Closed rarutter closed 7 years ago
Had this issue listed as part of the IO-refactor milestone, but removing for the time being. We will address this later.
Restarting work on defining output NetCDF files.
Helene mentioned that there is a risk of data loss when using NCOs on NetCDF files larger than 12GB (she's pretty certain of that number)
Fewer files. More complex dimension/variable structure.
Guarantees small files. Could make it simpler for adding new variables in the future.
Companion variables: Lat/lon year/month/day The human must manually use this to analyze the variable files based on the timestep specified in the variable file name Layer type (x,y,time,layer) Time since disturbance (age, etc)
Single file per variable, with the finest resolution specified.
Need output files from each stage. Not PR. DONE
Needs setting for whether or not to output NetCDF at all. Per-stage option is implemented, excluding PR.
Dimension order. NetCDF examples tend to have time first (necessary, since it's unlimited), followed by other dimensions (in our case would be layer, pft, pftpart), and then y and x. There seems to be no specific NetCDF standard requirement for this, though, and since all variables have time,y,x, it's more logical to list those first. Correction: the CF conventions say to list extra dimensions before the spatiotemporal dimensions. Unlimited dimensions must still be first (I think), so for VegC, dimensions would be time, PFTpart, PFT, y, x. See discussion below.

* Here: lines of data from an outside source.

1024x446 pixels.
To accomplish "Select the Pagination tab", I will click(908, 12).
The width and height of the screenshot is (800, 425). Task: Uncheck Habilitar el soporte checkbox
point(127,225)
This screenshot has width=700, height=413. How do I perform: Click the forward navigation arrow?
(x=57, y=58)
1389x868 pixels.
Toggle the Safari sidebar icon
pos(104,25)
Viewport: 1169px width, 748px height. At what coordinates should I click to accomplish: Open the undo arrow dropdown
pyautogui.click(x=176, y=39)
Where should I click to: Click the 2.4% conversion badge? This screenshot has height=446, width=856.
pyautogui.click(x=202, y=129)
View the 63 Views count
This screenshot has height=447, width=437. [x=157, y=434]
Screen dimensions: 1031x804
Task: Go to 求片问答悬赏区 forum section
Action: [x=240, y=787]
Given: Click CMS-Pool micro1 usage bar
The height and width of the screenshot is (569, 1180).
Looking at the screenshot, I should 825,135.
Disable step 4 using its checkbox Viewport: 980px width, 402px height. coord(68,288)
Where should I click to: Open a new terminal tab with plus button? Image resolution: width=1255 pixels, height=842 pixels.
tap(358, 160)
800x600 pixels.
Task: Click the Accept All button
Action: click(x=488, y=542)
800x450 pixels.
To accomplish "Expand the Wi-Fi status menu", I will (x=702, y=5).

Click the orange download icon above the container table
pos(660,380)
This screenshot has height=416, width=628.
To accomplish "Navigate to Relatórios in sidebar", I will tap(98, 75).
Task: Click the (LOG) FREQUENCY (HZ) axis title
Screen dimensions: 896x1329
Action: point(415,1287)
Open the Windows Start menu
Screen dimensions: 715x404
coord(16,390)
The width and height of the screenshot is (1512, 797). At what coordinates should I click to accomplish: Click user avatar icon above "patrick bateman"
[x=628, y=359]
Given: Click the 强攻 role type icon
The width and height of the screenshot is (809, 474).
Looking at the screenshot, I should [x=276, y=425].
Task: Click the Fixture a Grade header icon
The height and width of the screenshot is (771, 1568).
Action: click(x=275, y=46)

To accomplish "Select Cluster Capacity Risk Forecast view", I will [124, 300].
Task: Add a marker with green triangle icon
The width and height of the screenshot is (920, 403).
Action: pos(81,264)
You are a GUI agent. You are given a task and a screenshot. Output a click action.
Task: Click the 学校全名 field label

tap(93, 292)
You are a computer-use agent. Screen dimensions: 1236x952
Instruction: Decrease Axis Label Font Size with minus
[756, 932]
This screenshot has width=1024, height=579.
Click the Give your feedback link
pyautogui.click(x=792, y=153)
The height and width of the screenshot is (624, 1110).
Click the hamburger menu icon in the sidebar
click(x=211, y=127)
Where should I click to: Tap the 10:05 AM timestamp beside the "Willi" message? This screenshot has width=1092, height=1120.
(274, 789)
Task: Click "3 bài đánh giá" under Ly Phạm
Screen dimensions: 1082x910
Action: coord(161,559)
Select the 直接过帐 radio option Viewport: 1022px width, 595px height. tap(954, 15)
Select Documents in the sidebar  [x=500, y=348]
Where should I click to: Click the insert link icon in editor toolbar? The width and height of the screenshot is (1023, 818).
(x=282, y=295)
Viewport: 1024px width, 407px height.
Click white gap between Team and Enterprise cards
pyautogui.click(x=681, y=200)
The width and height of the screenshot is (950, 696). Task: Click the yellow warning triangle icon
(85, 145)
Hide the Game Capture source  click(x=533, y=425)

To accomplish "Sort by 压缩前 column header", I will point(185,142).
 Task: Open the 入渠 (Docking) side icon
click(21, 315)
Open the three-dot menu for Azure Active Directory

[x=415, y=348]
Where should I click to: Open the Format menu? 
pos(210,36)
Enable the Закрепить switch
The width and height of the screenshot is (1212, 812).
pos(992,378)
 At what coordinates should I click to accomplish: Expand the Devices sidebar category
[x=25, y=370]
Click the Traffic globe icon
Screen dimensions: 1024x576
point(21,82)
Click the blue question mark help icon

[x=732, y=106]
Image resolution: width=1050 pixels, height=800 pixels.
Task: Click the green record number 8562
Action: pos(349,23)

Fill_Value is incredibly important! Pick something not at all feasible. There are sometimes issues if you specify fill value and missing value and the values are not the same. Default to always specifying fill value
For some variables (e.g. soil carbon in unfrozen layers), compute on the run based on actual layer properties. Keep in mind that ALD would mess this up, as top layers may be frozen with thawed layers underneath (in the fall especially)
PFT compartment should be specifiable by itself, without PFT. For example, looking at solely root info. DONE
Restrict layer outputs to layers that are relevant (i.e. no snow layers for Soil C).
For now, output simply first and last snow days in a year. At some point, need to implement a smarter method to tell when the snow is actually sticking (~a week)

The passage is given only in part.